Em Campinas, o Ministério Público (MP) e a Polícia Militar (PM) cumpriram mandados no Hospital Municipal Ouro Verde, administrada pela Organização Social Vitale, na prefeitura e em residências de um condomínio. Uma pessoa foi presa e foram apreendidos R$ 1,2 milhão, além de dois carros de luxo – modelos Ferrari e BMW.

Em Bariri, na região de Bauru, uma mulher foi detida e documentos apreendidos na Santa Casa da cidade, onde funciona a matriz da Vitale. De acordo com informações da Secretaria de Saúde do município, Bariri repassa R$ 316 mil mensais para organização, que recebe também verba federal de R$ 216 mil. A Vitale não quis se pronunciar.

Também foram alvos da Operação Ouro Verde as cidades de São Paulo, Santa Branca, Ubatuba, Várzea Paulista e Mogi das Cruzes. A polícia e o MP ainda não informaram de onde são os demais presos.

Segundo a PM, mandados de busca, apreensão e prisão foram cumpridos em três casas no condomínio Alphaville, em Campinas. Os carros foram aprendidos na casa de Fernando Vitor Torres Nogueira Franco. Ele era ligado à Vitale. Documentos que estavam com ele também foram levados pelos policiais.

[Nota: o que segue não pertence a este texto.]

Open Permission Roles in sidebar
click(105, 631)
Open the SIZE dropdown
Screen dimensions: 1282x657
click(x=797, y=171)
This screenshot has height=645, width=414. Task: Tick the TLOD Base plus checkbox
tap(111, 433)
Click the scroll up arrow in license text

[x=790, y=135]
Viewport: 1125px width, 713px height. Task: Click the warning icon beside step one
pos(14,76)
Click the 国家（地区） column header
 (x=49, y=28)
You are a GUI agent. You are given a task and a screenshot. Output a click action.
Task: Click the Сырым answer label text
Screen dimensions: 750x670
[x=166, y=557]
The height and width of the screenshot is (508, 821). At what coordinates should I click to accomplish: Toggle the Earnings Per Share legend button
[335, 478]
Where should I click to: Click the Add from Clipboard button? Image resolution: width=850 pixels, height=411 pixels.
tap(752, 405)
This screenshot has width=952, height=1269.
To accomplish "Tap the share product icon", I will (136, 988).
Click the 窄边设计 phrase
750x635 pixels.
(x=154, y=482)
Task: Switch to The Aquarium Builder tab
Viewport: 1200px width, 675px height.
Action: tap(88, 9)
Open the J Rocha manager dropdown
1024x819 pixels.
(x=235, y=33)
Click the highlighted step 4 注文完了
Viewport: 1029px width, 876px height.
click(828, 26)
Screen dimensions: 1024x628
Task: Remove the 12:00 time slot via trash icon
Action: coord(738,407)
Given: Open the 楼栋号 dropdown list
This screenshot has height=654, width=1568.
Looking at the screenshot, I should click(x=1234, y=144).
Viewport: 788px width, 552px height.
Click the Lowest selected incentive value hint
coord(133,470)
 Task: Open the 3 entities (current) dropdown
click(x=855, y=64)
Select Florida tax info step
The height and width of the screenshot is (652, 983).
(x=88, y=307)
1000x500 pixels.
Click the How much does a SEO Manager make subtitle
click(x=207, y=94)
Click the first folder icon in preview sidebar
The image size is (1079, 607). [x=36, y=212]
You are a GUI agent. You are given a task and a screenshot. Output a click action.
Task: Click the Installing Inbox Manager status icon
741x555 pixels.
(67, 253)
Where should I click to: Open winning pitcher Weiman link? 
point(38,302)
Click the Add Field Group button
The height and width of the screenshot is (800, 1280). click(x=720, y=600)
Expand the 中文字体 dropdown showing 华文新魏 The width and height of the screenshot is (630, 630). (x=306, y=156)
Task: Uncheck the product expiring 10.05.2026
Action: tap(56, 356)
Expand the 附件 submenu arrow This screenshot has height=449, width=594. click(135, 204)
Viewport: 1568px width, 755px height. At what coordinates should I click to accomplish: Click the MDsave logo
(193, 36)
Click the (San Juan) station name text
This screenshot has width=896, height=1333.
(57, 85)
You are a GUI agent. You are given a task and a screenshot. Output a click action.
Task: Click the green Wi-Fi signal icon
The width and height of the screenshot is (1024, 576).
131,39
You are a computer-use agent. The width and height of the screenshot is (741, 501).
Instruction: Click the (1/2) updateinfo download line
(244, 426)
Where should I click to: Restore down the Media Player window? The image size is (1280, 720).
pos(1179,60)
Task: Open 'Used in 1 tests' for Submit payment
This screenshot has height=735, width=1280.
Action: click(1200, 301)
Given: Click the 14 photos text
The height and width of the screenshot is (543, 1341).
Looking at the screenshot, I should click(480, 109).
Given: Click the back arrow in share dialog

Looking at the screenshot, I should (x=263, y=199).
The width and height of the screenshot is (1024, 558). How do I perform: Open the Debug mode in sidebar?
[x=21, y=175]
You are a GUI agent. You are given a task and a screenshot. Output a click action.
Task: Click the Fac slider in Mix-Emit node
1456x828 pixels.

Já o dinheiro foi apreendido na casa de um funcionário de carreira da prefeitura. Anésio Corat Júnior trabalha como diretor da Secretaria de Saúde em Campinas. A residência de um terceiro investigado, no bairro Botafogo, na rua Elisiário Prado, também foi alvo da operação. Todo o material apreendido será levado para a sede do MP, segundo informou a PM.

De acordo com o Grupo de Atuação Especial de Combate ao Crime Organizado (Gaeco), um grupo ligado à Vitale utiliza a entidade para sistematicamente desviar recursos públicos da área de saúde.

Vitale

O Hospital Municipal Ouro Verde passa por uma grave crise de gestão, com atraso no pagamento dos salários e direitos trabalhistas dos funcionários, além de falta de insumos básicos, como gazes e seringas.

O contrato de gestão da Vitale com o hospital foi assinado no dia 29 de abril com a Prefeitura de Campinas, com prazo de cinco anos. A organização social assumiu a administração da unidade médica em 1º de julho e o repasse mensal previsto para a Vitale era de R$ 10,9 milhões.

Em nota, a Prefeitura de Campinas, informou que “está colaborando com as investigações do Ministério Público referente à Vitale e que tomará todas as providências ao seu alcance para que o caso seja elucidado o mais rapidamente possível”.

A administração municipal disse, ainda, que nos últimos cinco anos, “vem prezando pela probidade com os recursos públicos e, se ficar constatado o envolvimento de algum agente público com qualquer ilegalidade, ele será exemplarmente punido”.

Quatro vereadores da Câmara Municipal de Campinas protocolaram um pedido de Comissão Parlamentar de Inquérito (CPI) para apurar os supostos desvios de verbas públicas no Hospital Ouro Verde. Para que a CPI seja instalada, são necessárias 11 assinaturas. Pedro Tourinho (PT), Carlão do PT, Gustavo Petta (PC do B) e Marcelo Silva (PSD) já assinaram o pedido.